**Task item**:
Verbatim copy, pictures excluded: every line from the one with "Task: Open Automations from the gears icon" through the final line of the data below, and no other line.

Data excerpts:
::::

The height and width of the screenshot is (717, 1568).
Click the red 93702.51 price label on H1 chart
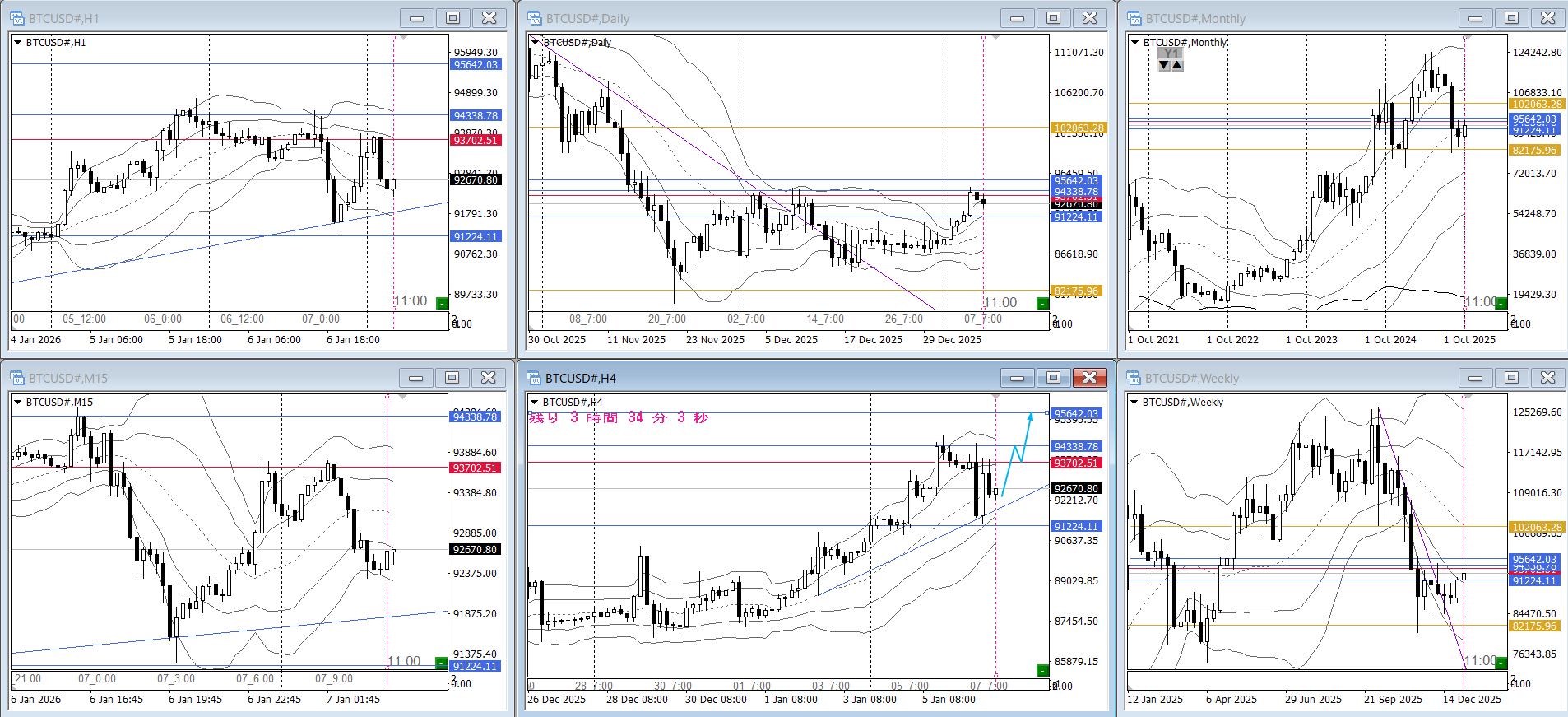(x=476, y=141)
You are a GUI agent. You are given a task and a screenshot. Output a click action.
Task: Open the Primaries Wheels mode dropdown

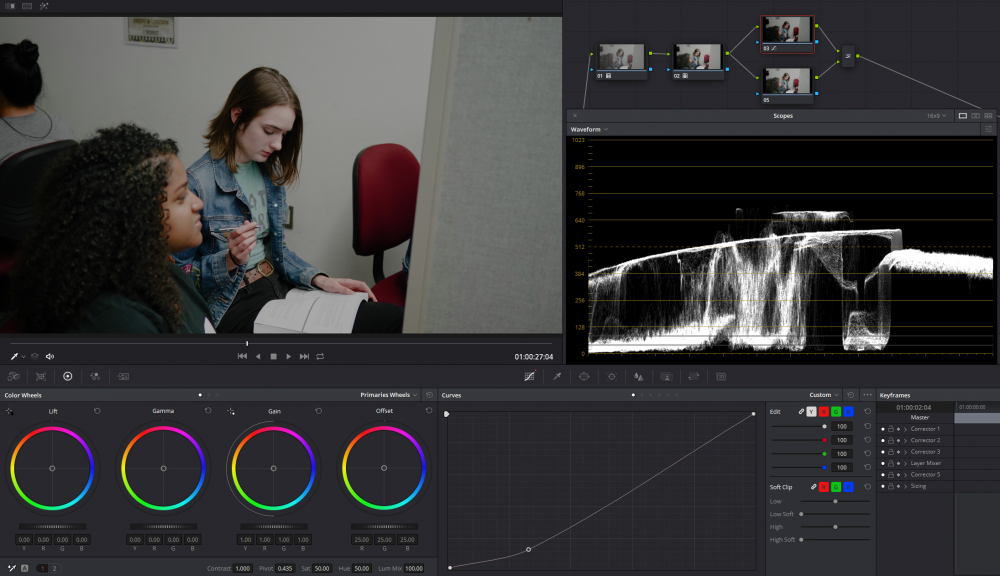coord(389,395)
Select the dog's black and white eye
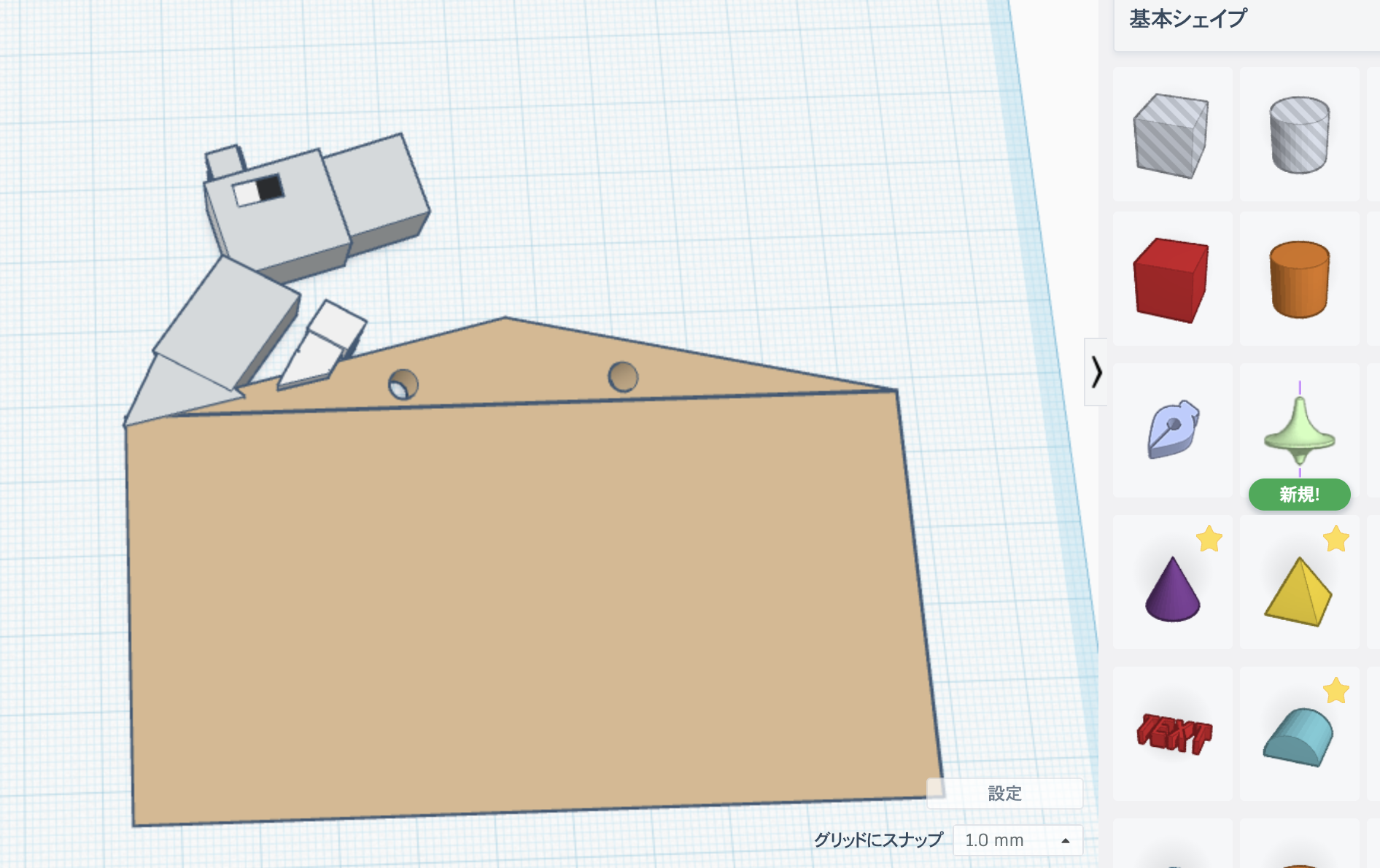This screenshot has height=868, width=1380. [258, 190]
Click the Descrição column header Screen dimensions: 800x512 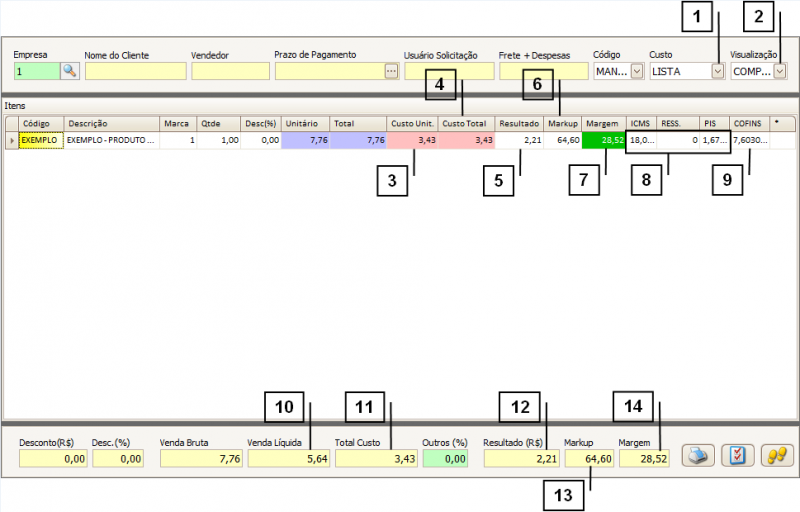tap(110, 123)

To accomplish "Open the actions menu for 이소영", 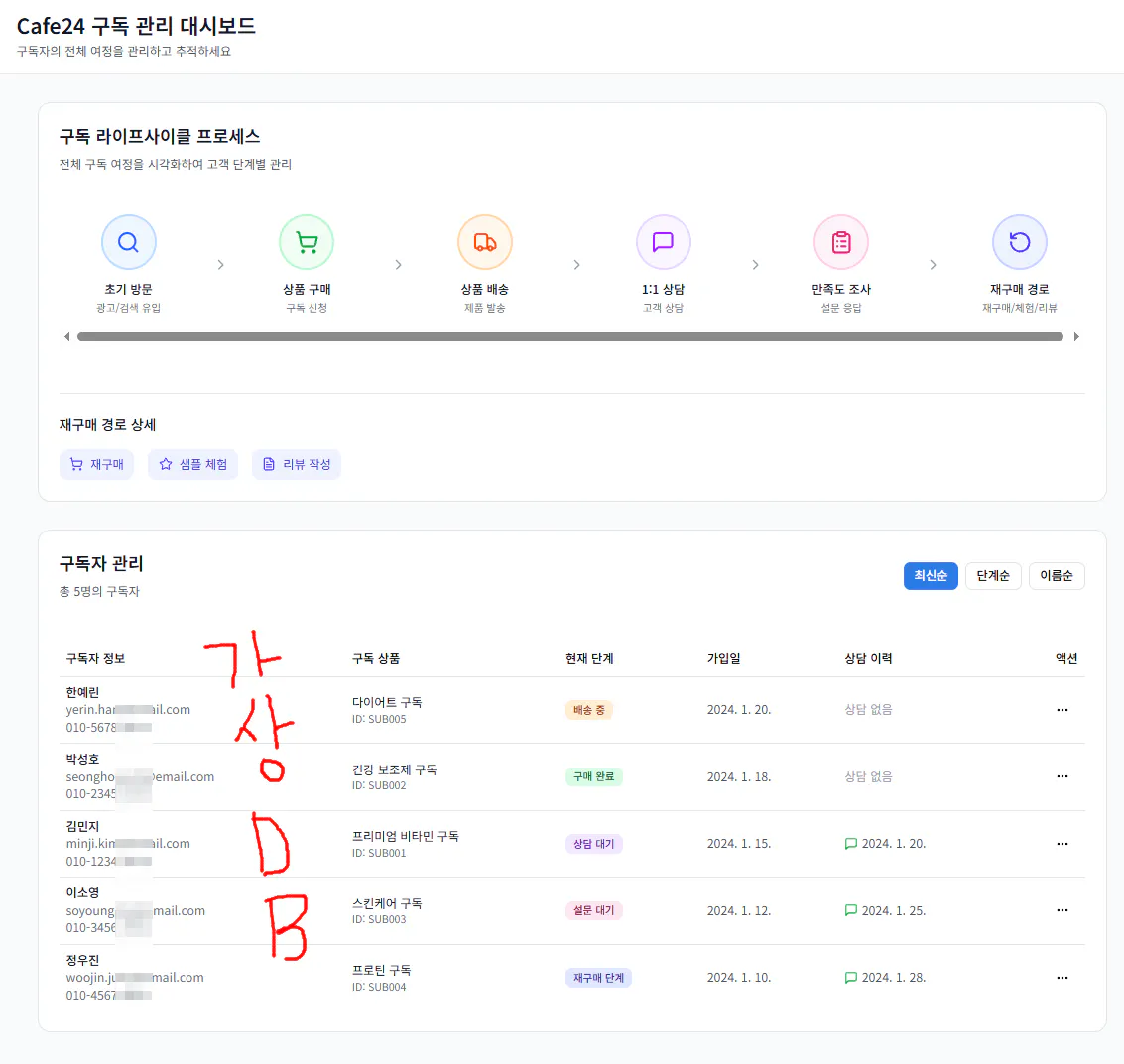I will [1062, 910].
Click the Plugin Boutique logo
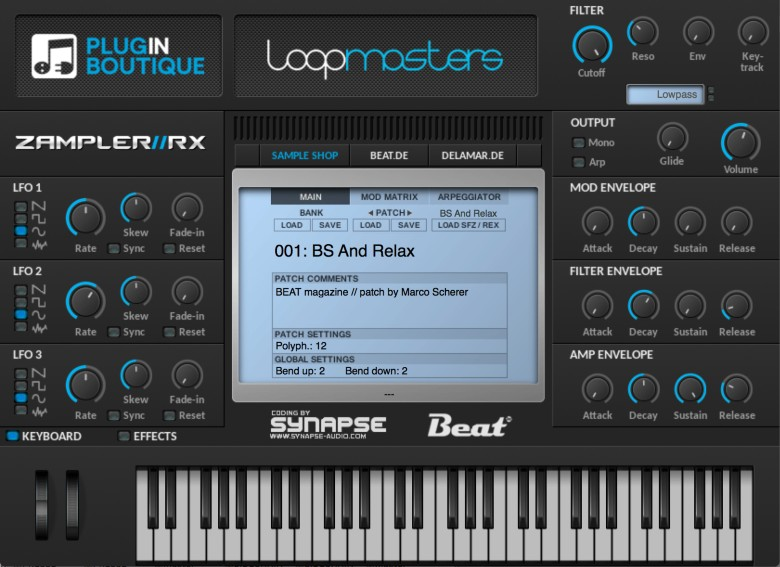780x567 pixels. click(x=118, y=56)
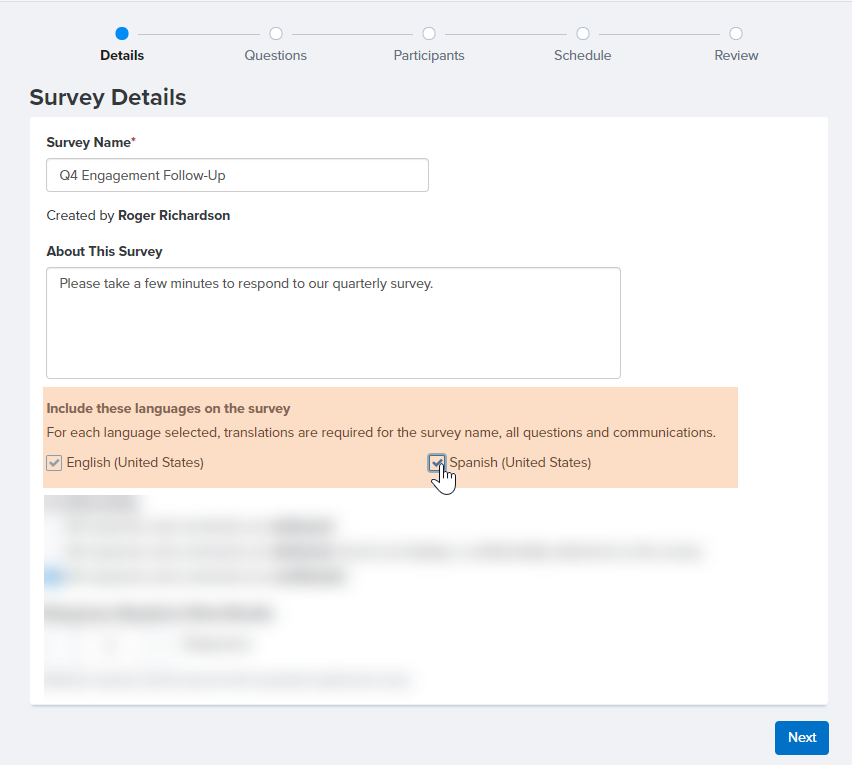Click inside the Survey Name field
Image resolution: width=852 pixels, height=765 pixels.
click(237, 174)
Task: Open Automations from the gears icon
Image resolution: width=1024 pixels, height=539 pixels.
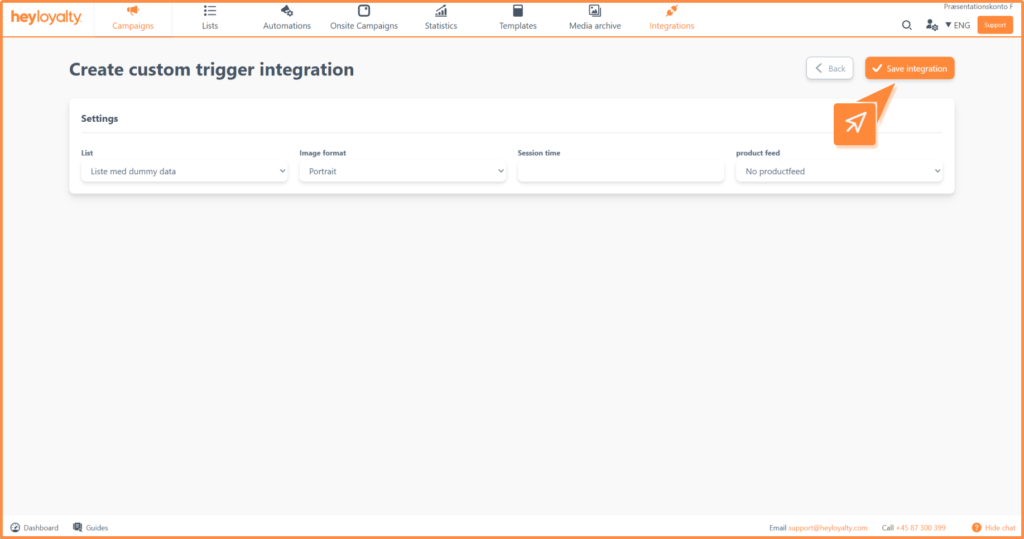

::::

**Written solution**:
Task: Open Automations from the gears icon
Image resolution: width=1024 pixels, height=539 pixels.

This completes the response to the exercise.